Task to complete:
Give back, word for word, the line that contains "You are a GUI" and every line that follows it in the data below.

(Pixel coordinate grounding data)

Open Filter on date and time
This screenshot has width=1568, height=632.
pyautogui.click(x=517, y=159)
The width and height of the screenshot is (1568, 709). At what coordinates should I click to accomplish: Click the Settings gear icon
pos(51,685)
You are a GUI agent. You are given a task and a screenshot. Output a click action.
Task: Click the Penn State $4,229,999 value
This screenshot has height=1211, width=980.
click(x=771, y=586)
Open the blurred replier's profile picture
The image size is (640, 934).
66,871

Task solution:
You are a GUI agent. You are given a task and a screenshot. Output a click action.
Task: Click the Penn State $4,229,999 value
This screenshot has height=1211, width=980.
click(x=771, y=586)
Open the blurred replier's profile picture
The image size is (640, 934).
66,871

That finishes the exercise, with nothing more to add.